A.K. Smith Scholars Series
SPRING 2024 A.K. Smith Scholars Series Schedule
Cary Howie
“Romance, Fantasy, and Other Religious Experiences”
Wednesday, March 6, 4:30 p.m. – Reese Room, Smith House
Romance and fantasy are words that get a lot of mileage out of their ambiguity. After all, they name modern literary genres that owe a debt to medieval genres—think castles, think kisses—even as they name more basic, if no less ironic, ways of figuring desire: “a fine romance”; “a sweet, sweet fantasy, baby.” At their best (and maybe always) romance and fantasy exceed the very scripts they give us: we might come for the dragons (or the breeches) but we stay for something more. That “more” could, of course, be quantitative: more dragons, more breeches! But it could also, if we’re lucky, be the “more” that the world becomes, that the world is in fact revealed always to have been, if we look closely and generously enough—if, that is, we allow it to sweep us off our feet. To put this a little differently: if our world’s recurring problem is that it seems altogether disenchanted, how might we, as folks for whom reading and thinking and imagining matter, take up the challenge of re-enchanting that world? How might our romances and our fantasies (in every sense) make, in fact, a real as well as an imagined difference? As I try to live up to these questions, I can at least promise some promiscuous reading, anachronistic pleasure, queerness, and monks.
Cary’s writing and teaching tend to put medieval literature into conversation with modern practices and preoccupations.
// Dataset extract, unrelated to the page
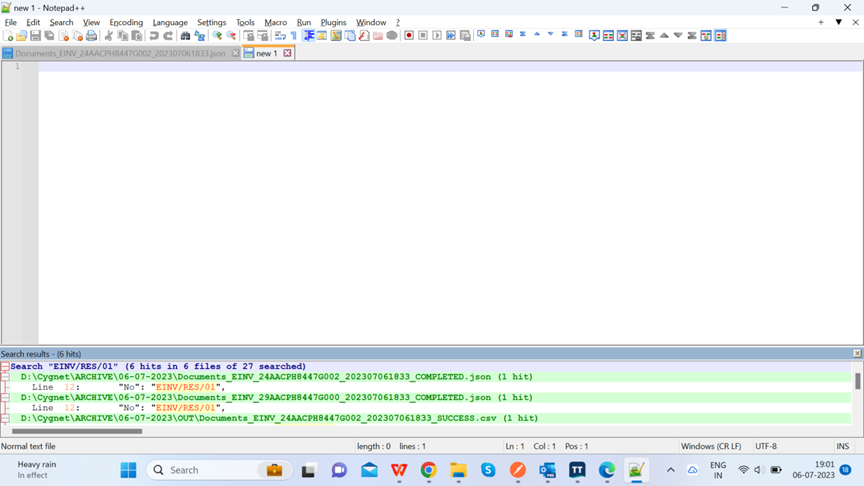
Task: Open the tab list dropdown arrow
Action: coord(838,22)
In his classes he attempts to give students the freedom to explore aspects of their intellectual and embodied lives that are usually overlooked in more traditional academic settings. He is interested in breaking down familiar boundaries between academic and literary languages, as well as cultivating new ways of asking old questions, especially questions about the body and the soul, in the variously rich vocabularies of English, French, Italian and Latin. He is the author of essays on medieval gender and sexuality; on the difficulty of letting go; on meditation, mysticism, and saints’ lives; and on a range of authors from Rutebeuf to Dante, Marie de France to Shakespeare
Dixa Ramirez-D’Oleo
“The Trickster in the Cave: Unseen Realms, Photography, and the Black Caribbean”
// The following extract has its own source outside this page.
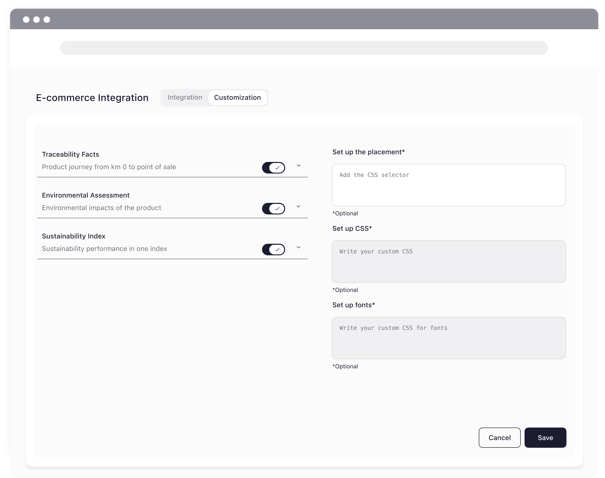Turn off the Environmental Assessment switch
This screenshot has width=605, height=478.
pyautogui.click(x=273, y=209)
Wednesday, March 27, 4:30 p.m. – Reese Room, Smith House
In this talk, I meditate on the question of technology, specifically photography, in relation to spiritual and anomalous phenomena such as spirits or ghosts, otherworldly beings, and events that exceed Western modernity’s conceptions of time and space. I do so by focusing on the multimedia poetry of Kamau Brathwaite and the choreography of Ligia Lewis, with detours to Plato, Susan Sontag, and Afro-Caribbean magico-spiritual practices. The talk is a section of my forthcoming book Blackness and the Photographic Negative.
Dr. Dixa Ramírez-D’Oleo is associate professor of English at Brown University. She has published two books: Colonial Phantoms: Belonging and Refusal in the Dominican Americas, from the Nineteenth Century to the Present (2018, NYU Press), which received the 2019 Barbara Christian Literary Award from the Caribbean Studies Association and the 2019 Isis Duarte Book Prize, Haiti/Dominican Republic Section of the Latin American Studies Association, and This Will Not Be Generative (2023, Cambridge University Press). She is finishing two monographs: Blackness and the Photographic Negative, forthcoming from Duke University Press and A Personal History of Mysticism. Her writing has appeared in ASAP/Journal, Atlantic Studies, Avidly, The Black Scholar, Comparative Literature, Hyperallergic, Interventions, the Los Angeles Review of Books, Small Axe, and Social Text. She also serves on the Editorial Committee of Small Axe.
Matt Seybold
“Catfishing Mark Twain: Frederick Douglass, Adventures of Huckleberry Finn, and Percival Everett’s James“
Wednesday, April 3, 4:30 p.m. – Reese Room, Smith House
On March 19th of this year, Doubleday published a new novel by Percival Everett, for which they reportedly paid more than $500,000, by far the biggest advance of Everett’s long and now quite-decorated career. The novel, James, is an adaptation of Mark Twain’s Adventures of Huckleberry Finn, told from the perspective of Huck’s self-emancipated traveling companion, Jim. Seybold argues that Everett’s novel will be many things to many readers, among them an incisive work of Twain Studies, as the narrative directly addresses many of the critical controversies associated with Huckleberry Finn since its publication.
Matt Seybold is Associate Professor of American Literature & Mark Twain Studies at Elmira College, as well as Resident Scholar at the Center For Mark Twain Studies. He is also the founding director of the Media Studies, Communications, & Design program at Elmira College, executive producer and host of The American Vandal Podcast, and founding editor of MarkTwainStudies.org. He is co-editor (with Michelle Chihara) of The Routledge Companion to Literature & Economics (2018) and (with Gordon Hutner) of a 2019 special issue of American Literary History on “Economics & Literary Studies in The New Gilded Age.” His work has appeared in dozens of publications.